Emily Thouy

Personal information
- Born: 26 January 1993 (age 33)

Sport
- Country: France
- Sport: Karate
- Weight class: 55 kg
- Events: Kumite; Team kumite;

Medal record
Women's karate
Representing France
World Championships
| Gold medal – first place | 2012 Paris | Team kumite |
| Gold medal – first place | 2016 Linz | Kumite 55 kg |
| Silver medal – second place | 2014 Bremen | Kumite 55 kg |
European Championships
| Gold medal – first place | 2015 Istanbul | Kumite 55 kg |
| Silver medal – second place | 2013 Budapest | Team kumite |
| Bronze medal – third place | 2014 Tampere | Kumite 55 kg |
European Games
| Gold medal – first place | 2015 Baku | Kumite 55 kg |

= Emily Thouy =

French karateka (born 1993)

Emily Thouy (born 26 January 1993) is a French karateka.
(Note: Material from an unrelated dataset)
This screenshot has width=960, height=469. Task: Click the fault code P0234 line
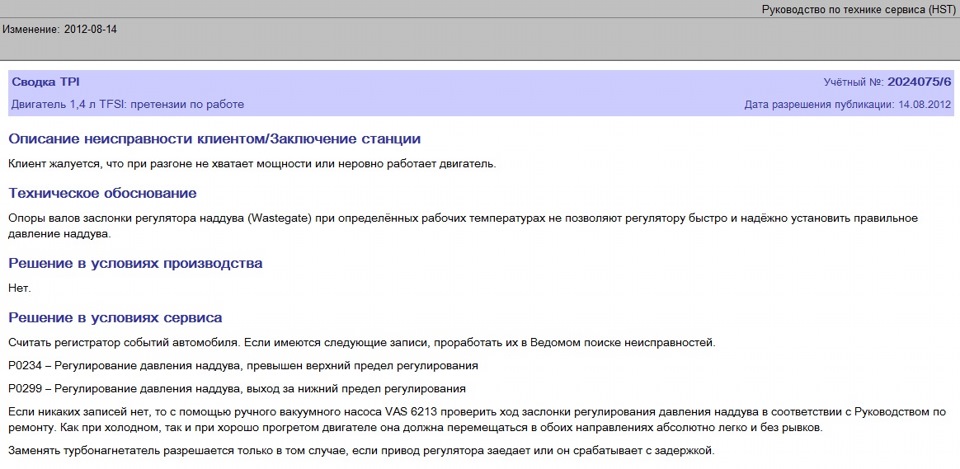tap(243, 366)
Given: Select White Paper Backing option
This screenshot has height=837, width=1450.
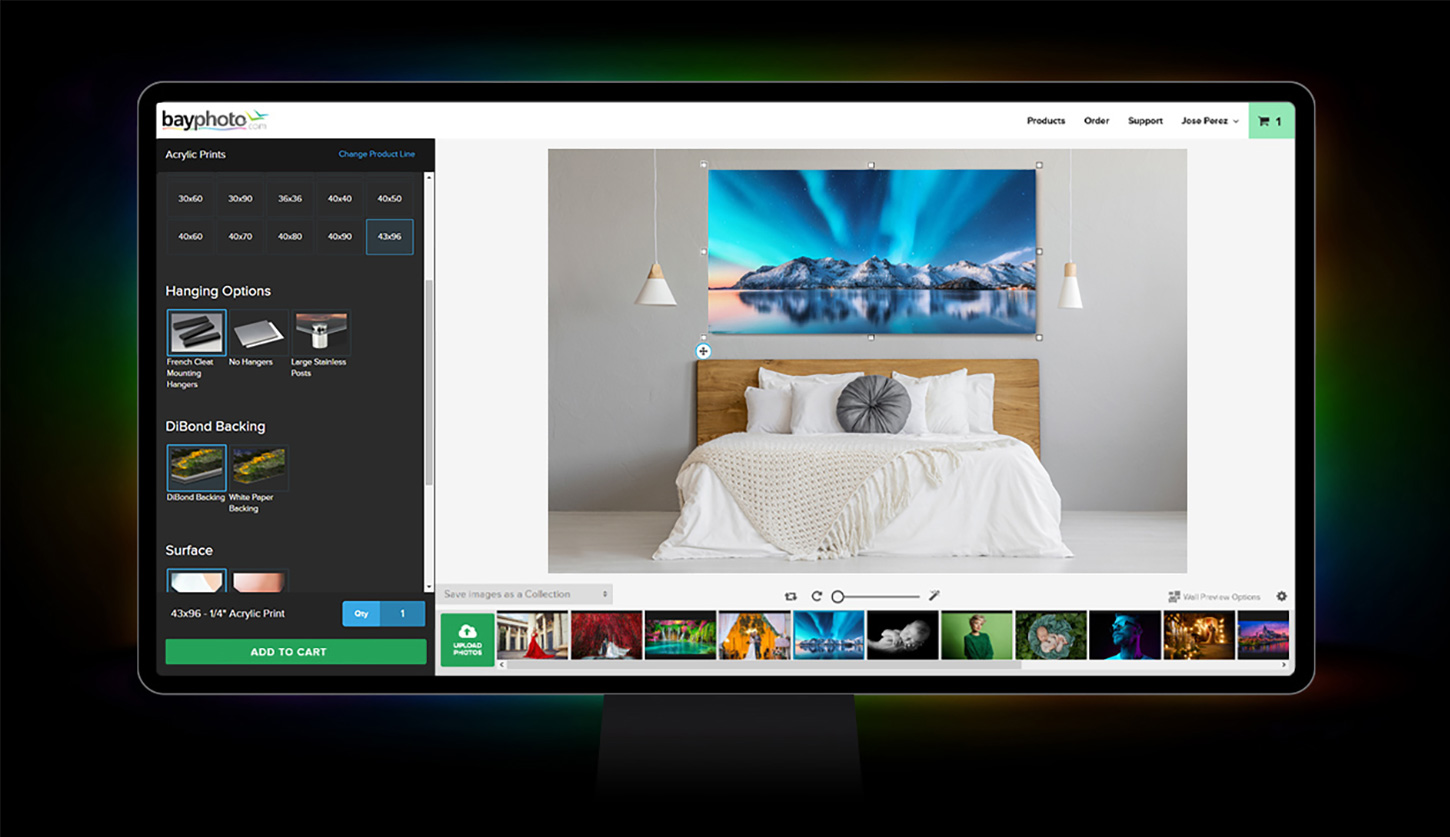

She became world champion in the women's kumite 55 kg event at the 2016 World Karate Championships held in Linz, Austria.

== Career ==

Thouy won the gold medal in the women's team kumite event at the 2012 World Karate Championships held in Paris, France. Two years later, at the 2014 World Karate Championships held in Bremen, Germany, she won the silver medal in the women's kumite 55 kg event.

In 2015, Thouy won the gold medal in the women's kumite 55 kg event at the European Games held in Baku, Azerbaijan. In the final, she defeated Jelena Kovačević of Croatia. She won the gold medal in her event at the 2016 World University Karate Championships held in Braga, Portugal.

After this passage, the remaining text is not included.